> _Given request A_
Please retype the G20 summit post below from "Here at the" to "the euro crisis.".
> _Given request B_
Answer these questions using the G20 summit post below.
(i) In which city and country is the G20 summit taking place?
(ii) How large is the International Monetary Fund that European leaders want G20 members to contribute to?
(iii) According to Barroso, who have been by far the biggest contributors to the IMF?

> _Page text_

Barroso: Euro leaders won’t take no guff from no one

- June 18th, 2012

Here at the G20 summit in Los Cabos, Mexico, European leaders are making the claim that the credibility of the G20 is at stake if G20 members don’t step and kick in to a US$430 billion International Monetary Fund to help Europe sort out its fiscal crisis. So far, Prime Minister Stephen Harper has said Canada will not contribute to such a fund. He believes that Europe has enough financial firepower of its own to deal with the euro crisis.

This morning, European Commission Jose Manuel Barroso and European Council President Herman Van Rompuy held a press conference to make that claim — that they expect the G20, including Canada, to do its part to help Europe out of its mess.

During the question period, I put this question to those two gentlemen:

Why should North Americans risk their assets to help the largest and one of the wealthiest economic areas in the world? Shouldn’t IMF resources be used to help out developing countries and not the richest economic area in the world? What do you make of Prime Minister Harper’s contention that Europe has enough financial firepower on its own to deal with this crisis?

And, to Mr.Van Rompuy, you mentioned the credibility of the G20 is at stake as it considers whether to pledge billions to the IMF fund for Europe. Wouldn’t he say that the credibility of European leaders is at stake given you’ve had four years to fix this crisis and you still don’t have clear long-term plans?

Apparently I struck a chord. Here’s their responses:

Barroso:

If there is an issue that is recognized as important for the common good like financial stability including in some European countries, I don’t see any reason why that institution should not contribute. Let me tell you that European member states are – by far – the biggest contributors to the IMF. Even Euro area member states alone are the biggest contributors, bigger than the United States, certainly much, much, much bigger than Canada so the biggest contribution for the IMF all these years has been from European member states. And it is quite interesting to note that even in times of crisis, now when we have decided to increase the funding for the IMF, once again, it is the European member states that have given the biggest part,the biggest share. And we are on time to do it. Others,unfortunately are not on time.

> _Given data_
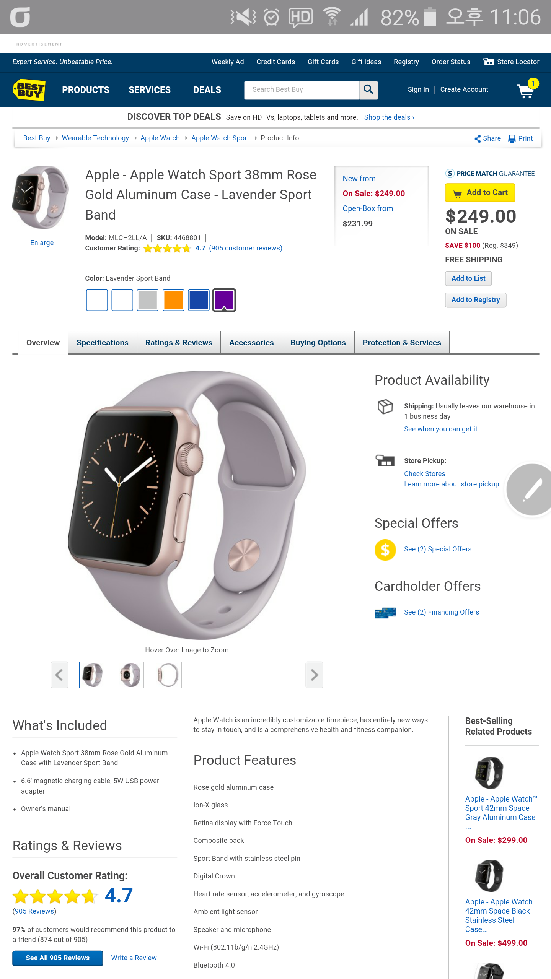Open the Ratings & Reviews tab
Screen dimensions: 551x979
pyautogui.click(x=179, y=343)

> _Task response A_
Here at the G20 summit in Los Cabos, Mexico, European leaders are making the claim that the credibility of the G20 is at stake if G20 members don’t step and kick in to a US$430 billion International Monetary Fund to help Europe sort out its fiscal crisis. So far, Prime Minister Stephen Harper has said Canada will not contribute to such a fund. He believes that Europe has enough financial firepower of its own to deal with the euro crisis.

> _Task response B_
(i) Los Cabos, Mexico
(ii) US$430 billion
(iii) European member states